The Zionists: A Family Storm, written by S. Asher Gelman and directed by Chloe Treat, is a world premiere at Miami New Drama. The production is great. The acting is passionate. Gelman loves his people, and he has written real arguments into this script. The oldest son makes the pro-Israel case with knowledge and conviction. I want to say that clearly before I say everything else.

The play drops a wealthy Jewish family into a luxury Caribbean bungalow as a hurricane closes in — November 2024, in the aftermath of October 7. One brother donated to the FIDF. Another funded antisemitic protests across America that targeted his own sister-in-law on a university campus. Five minutes in, I had tears in my eyes that remained for two and a half hours.

Those tears were not about unfairness to Israel. They were about recognition. I know the brother who funds the protests — not this specific man, but this type. He is not a villain, but a warning. That humanity is the play’s greatest achievement. I wanted to give it the benefit of the doubt. Then Ruth spoke.

Ruth, the family matriarch, nearly nominated as the first female US Ambassador to Israel, tells her family that Israel has done “horrible, unspeakable things.” No context. No counterweight. The judicial reforms are presented as unambiguously evil. Settlers are placed on moral par with terrorists. And Sinwar is never mentioned — not once in a play about a Jewish family shattered by October 7.

The narrative of the Israeli majority — the people who went to the polls and chose this government with full knowledge of what it stood for — is not merely underrepresented here. It is treated as something between embarrassment and pathology.

At the talkback, the cast returned repeatedly to two words: peace and coexistence. The play works toward peace. The most obvious solution is peace. I sat in that theater two and a half years after October 7 and listened to Jewish artists talk about peace as though it were a destination we had simply failed to choose.

Peace is not a strategy. It is a prayer. What protects the Jewish people — what has always protected the Jewish people — is strength. Military strength. Communal strength. The refusal to apologize for our existence. To offer peace as the answer in 2026 is not visionary. It does not inspire. It sedates.

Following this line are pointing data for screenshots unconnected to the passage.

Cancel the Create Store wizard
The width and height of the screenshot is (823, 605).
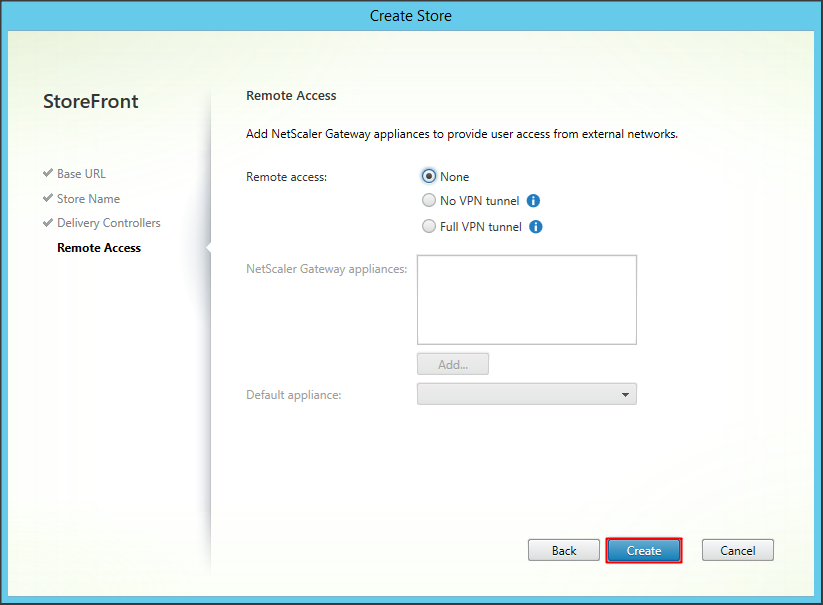tap(737, 550)
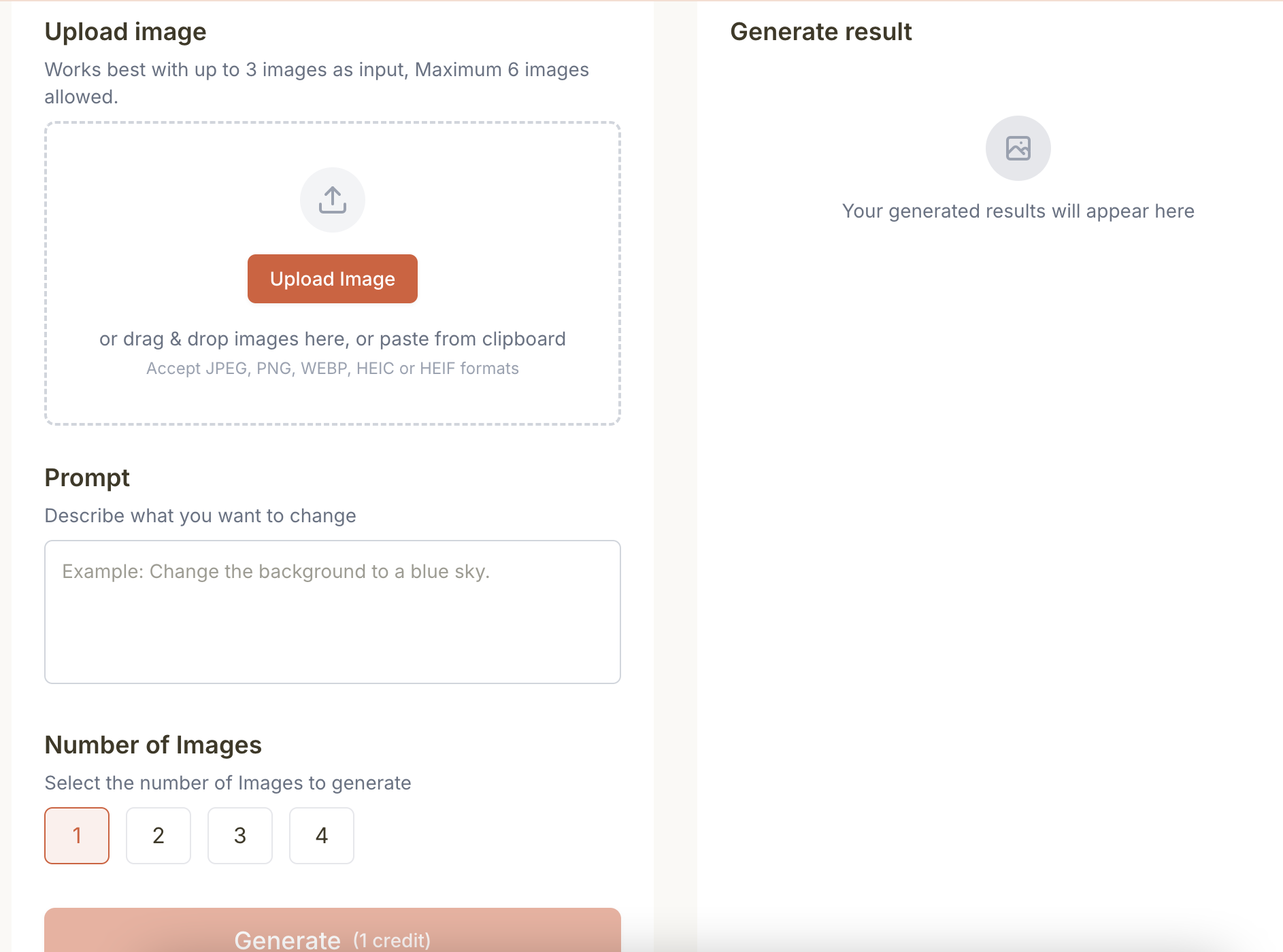The image size is (1283, 952).
Task: Choose 4 images to generate
Action: (x=322, y=836)
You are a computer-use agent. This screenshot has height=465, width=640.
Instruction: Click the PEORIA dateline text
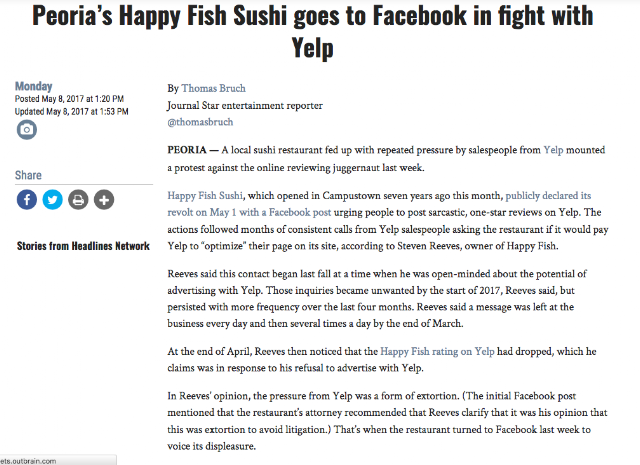pyautogui.click(x=187, y=150)
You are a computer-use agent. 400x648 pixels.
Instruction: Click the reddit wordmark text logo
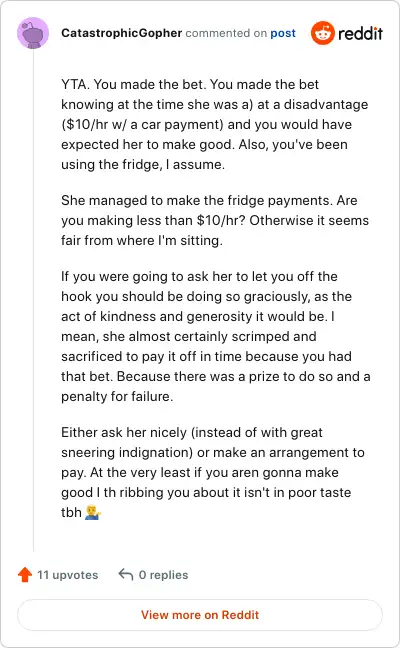click(360, 33)
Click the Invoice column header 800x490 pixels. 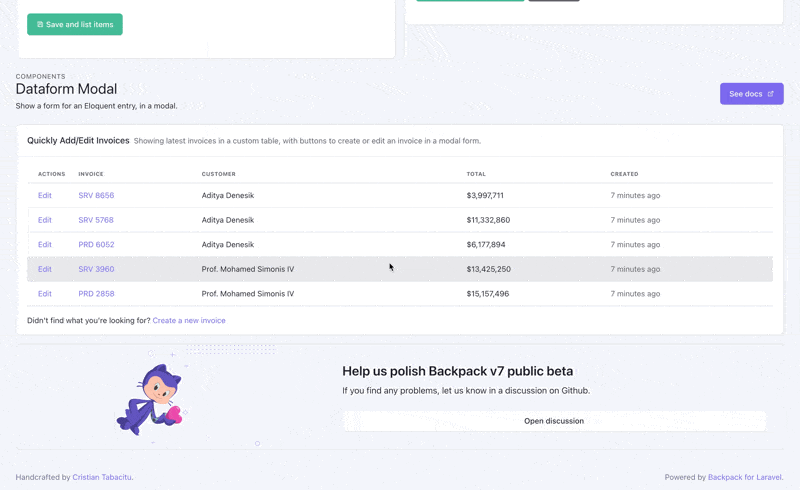click(91, 174)
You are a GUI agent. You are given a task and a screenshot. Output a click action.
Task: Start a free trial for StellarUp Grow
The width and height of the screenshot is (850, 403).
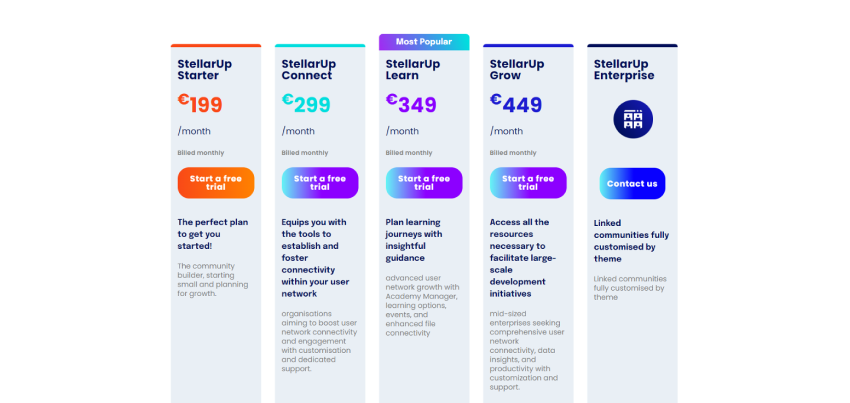(528, 183)
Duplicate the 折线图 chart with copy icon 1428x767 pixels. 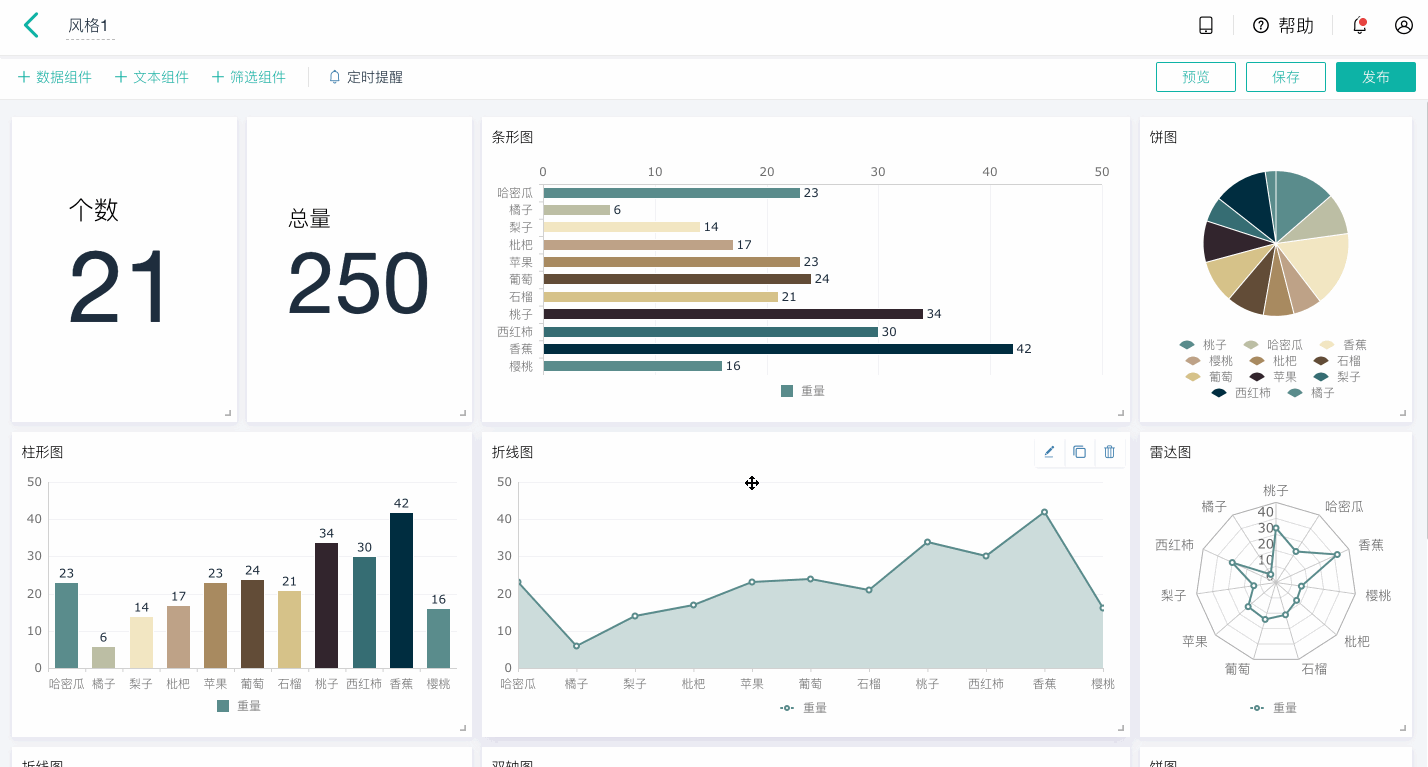1079,452
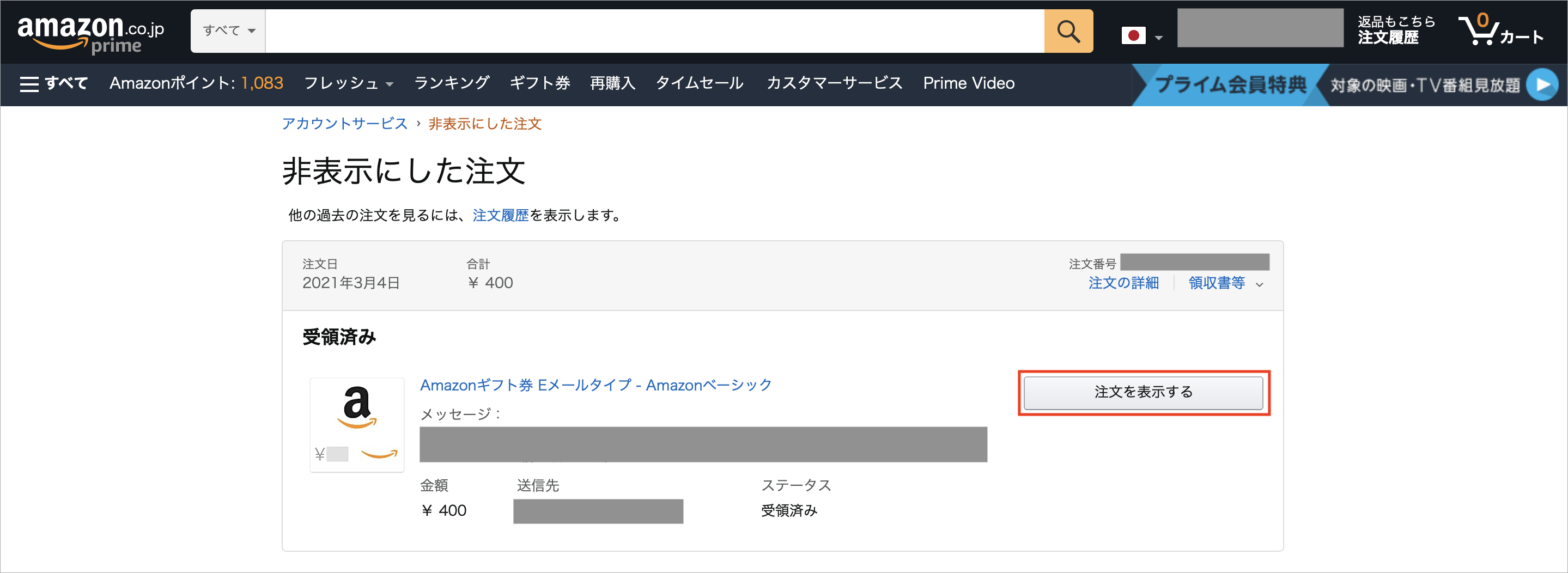Open the タイムセール menu item

point(699,83)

I kept thinking about a different Jewish family. Not the Rosenbergs of the Hamptons — the ex of the middle sister who moved to the hills of Judea.  The one the play would have us see as the villain. He is not on a stage arguing about Israel. He is living in it. He has six children. They will have children. Those children will be Jewish — not as a political position, but as a simple, stubborn, irreducible fact of life on those hills.

None of the Rosenbergs can say the same. For all their passion, their wealth, their tears, their arguments — the Jewish future is not in that room.

The play asks whether Jewish families can stay in the room together. I am asking a different question: whether the Jewish people can stay strong enough to have a future at all. One of those questions is a luxury. The other is the only one that matters.

Masha Merkulova is the founder and executive director of Club Z, a national Zionist youth movement.